>> begin Quoted passage

Monday, October 2, 2017

The Lost Benjamin B. Atterbury Mansion - 39 Park Avenue



Wealthy spinster Edith Grinnell Bowdoin lived alone in the former Atterbury mansion (far right) in 1920 when the block was still lined with handsome residences.  photo by Arthur Hosking, from the collection of the Museum of the City of New York

Benjamin Bakewell Atterbury was 32 years old when he married Olivia Phelps on April 21, 1847.  The bride's family was one of the wealthiest in New York.  She was the daughter of Anson Green Phelps, a founder of Phelps, Dodge & Co., and the former Olivia Egleston.

At the time of the wedding Atterbury was a partner in a Manchester, England based shipping firm; but he retired just three years later to devote himself to, according to The New York Times, "religious and philanthropic work."

Members of the Phelps and Dodge families established themselves in the newly-developing Murray Hill neighborhood in 1852; so it is not surprising that Benjamin and Olivia selected the area for their imposing brick and brownstone mansion.

Situated at the northeast corner of Fourth (later Park) Avenue and 36th Street, the residence left no question about the social and financial status of its owners.  Four stories tall above an English basement, it was 37-feet wide and stretched 49 feet along 36th Street.  It exhibited the expected elements of an Italianate style mansion--projecting angled bays at the side, and Renaissance-inspired pediments above the parlor windows, and a sweeping stone stoop, for instance.  The elegant but stylishly-incongruous Georgian touches--the balustrade along the roof line, the swan-necked pediment over the doorway, and the entrance fanlight, may have been the result of gentle, late 19th century updating.

The couple had six children, whose middle names left no question of their social pedigrees: Olivia Phelps, Benjamin Phelps, Boudinot Currie, Anson Phelps Stokes, William Dodge and Melissa Dodge.

Benjamin Atterbury entrenched himself in social and charitable causes.  For years he served as a vice-president of the Society for the Reformation of Juvenile Delinquents in the City of New York, he was an Inspector of Schools, and served as an officer of the House of Refuge on Randall's Island (a position he would retain for 50 years).  Deeply religious, he was a founder of the Murray Hill Presbyterian Church and was an elder of the Park Presbyterian Church.

Atterbury's religious dedication was passed on two two of his sons.  Boudinot became a physician and spent years in missionary work in China, and Anson became a Methodist minister.  It may have been that religious disposition within the family that kept entertainments in the Park Avenue mansion to a minimum.  While society pages spilled over with lavish dinners, dances and receptions; No. 39 Park Avenue was almost never included.

photos by Josephine Kass from the collection of the Museum of the City of New York

The address did appear in print in 1874, but for a far different reason.  On April 6 the Atterburys worried about their runaway pet.  An advertisement in The New York Herald read "LOST--a small Skye Terrier; can be recognized by sore on his back.  $5 reward to the person bringing him to 39 Park avenue, corner Thirty-sixth st."   While the reward seems negligible, it would equate to around $110 today.

>> end Quoted passage
>> begin Given entries

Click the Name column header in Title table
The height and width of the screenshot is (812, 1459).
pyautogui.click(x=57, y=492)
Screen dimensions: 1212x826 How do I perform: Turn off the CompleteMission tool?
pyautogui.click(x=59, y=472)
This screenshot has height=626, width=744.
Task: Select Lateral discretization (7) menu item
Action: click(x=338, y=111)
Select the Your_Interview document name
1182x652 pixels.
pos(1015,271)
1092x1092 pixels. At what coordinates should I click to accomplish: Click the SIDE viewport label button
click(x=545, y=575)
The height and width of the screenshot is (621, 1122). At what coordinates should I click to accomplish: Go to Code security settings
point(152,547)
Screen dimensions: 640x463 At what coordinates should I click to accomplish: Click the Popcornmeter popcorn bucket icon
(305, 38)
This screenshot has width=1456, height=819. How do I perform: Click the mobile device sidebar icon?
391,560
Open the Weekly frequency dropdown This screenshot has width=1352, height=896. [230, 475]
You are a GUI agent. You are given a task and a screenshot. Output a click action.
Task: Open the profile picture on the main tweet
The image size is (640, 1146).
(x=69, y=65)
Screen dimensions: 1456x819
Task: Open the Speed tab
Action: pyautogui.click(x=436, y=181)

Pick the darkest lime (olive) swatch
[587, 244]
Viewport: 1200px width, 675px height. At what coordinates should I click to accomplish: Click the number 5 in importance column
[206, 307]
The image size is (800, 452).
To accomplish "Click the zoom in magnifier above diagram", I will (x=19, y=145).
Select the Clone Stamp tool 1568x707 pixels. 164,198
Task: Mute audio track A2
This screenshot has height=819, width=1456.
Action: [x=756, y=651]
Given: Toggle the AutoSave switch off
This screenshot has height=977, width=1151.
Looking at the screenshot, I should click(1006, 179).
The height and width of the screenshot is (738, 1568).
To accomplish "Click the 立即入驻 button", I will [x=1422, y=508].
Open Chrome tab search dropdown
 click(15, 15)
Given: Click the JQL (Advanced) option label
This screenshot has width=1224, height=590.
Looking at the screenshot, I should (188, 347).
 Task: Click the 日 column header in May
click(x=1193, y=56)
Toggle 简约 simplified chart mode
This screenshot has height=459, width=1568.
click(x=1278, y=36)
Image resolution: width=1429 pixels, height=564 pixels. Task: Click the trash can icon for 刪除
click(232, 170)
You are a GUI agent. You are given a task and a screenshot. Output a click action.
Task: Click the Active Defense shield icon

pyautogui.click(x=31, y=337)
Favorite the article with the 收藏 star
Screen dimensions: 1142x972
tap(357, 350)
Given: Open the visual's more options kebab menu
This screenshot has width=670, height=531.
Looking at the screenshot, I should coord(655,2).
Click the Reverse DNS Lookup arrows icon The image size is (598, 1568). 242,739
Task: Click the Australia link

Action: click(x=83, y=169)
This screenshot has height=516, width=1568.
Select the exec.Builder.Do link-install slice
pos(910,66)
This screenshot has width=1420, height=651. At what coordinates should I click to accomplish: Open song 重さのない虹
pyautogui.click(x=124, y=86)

>> end Given entries

- **Directions**:
a – Answer the following about the Atterbury mansion article:
(i) Who was Olivia Phelps's father?
(ii) How many feet wide was the mansion?
(iii) For how many years did Benjamin Atterbury hold his position at the House of Refuge on Randall's Island?
b – Repeat the Atterbury mansion article word for word, from "Benjamin Bakewell Atterbury" to "former Olivia Egleston.".

- **Answers below**:
a –
(i) Anson Green Phelps
(ii) 37 feet
(iii) 50 years

b –
Benjamin Bakewell Atterbury was 32 years old when he married Olivia Phelps on April 21, 1847.  The bride's family was one of the wealthiest in New York.  She was the daughter of Anson Green Phelps, a founder of Phelps, Dodge & Co., and the former Olivia Egleston.